[Some records]
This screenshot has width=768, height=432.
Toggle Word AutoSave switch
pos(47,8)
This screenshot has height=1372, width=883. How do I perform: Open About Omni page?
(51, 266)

TASK DESCRIPTION >> Render each line of the entries above as a Markdown table with two columns, Row and Line. Number the rows and skip any blank lines.

EXPECTED OUTPUT >>
| Row | Line |
|---|---|
| 1 | This screenshot has width=768, height=432. |
| 2 | Toggle Word AutoSave switch |
| 3 | pos(47,8) |
| 4 | This screenshot has height=1372, width=883. How do I perform: Open About Omni page? |
| 5 | (51, 266) |